**TASK DIRECTIONS:**
Please return the rows below verbatim, starting at the line that contains "Locate an element" and ending at the final line of the rows.

(SUPPLIED INFORMATION)

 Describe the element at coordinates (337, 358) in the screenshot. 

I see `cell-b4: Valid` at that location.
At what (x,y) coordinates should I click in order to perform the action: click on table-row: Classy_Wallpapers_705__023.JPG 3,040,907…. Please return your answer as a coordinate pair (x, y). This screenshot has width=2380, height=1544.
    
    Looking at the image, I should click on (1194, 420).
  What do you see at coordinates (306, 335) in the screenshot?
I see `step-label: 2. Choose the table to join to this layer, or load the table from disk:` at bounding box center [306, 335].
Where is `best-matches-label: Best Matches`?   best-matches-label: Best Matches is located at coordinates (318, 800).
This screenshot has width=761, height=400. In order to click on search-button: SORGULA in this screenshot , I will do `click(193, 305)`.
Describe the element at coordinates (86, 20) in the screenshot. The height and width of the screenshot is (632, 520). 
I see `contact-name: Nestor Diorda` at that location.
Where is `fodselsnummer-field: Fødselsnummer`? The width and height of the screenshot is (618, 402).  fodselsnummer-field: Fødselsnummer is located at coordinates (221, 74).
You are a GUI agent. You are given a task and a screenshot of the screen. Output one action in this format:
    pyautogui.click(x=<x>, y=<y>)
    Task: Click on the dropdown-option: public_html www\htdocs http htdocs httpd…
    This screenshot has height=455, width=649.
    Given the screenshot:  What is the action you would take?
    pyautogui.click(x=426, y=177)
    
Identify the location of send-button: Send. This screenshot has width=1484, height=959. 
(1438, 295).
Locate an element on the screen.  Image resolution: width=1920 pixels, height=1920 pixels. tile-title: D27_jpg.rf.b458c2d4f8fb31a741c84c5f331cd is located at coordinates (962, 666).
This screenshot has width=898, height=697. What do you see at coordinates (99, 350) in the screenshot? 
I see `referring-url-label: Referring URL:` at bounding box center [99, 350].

(End SUPPLIED INFORMATION)

**OUTPUT FOR THIS TASK:**
Locate an element on the screen.  Image resolution: width=1920 pixels, height=1920 pixels. tile-title: D27_jpg.rf.b458c2d4f8fb31a741c84c5f331cd is located at coordinates (962, 666).
This screenshot has width=898, height=697. What do you see at coordinates (99, 350) in the screenshot? 
I see `referring-url-label: Referring URL:` at bounding box center [99, 350].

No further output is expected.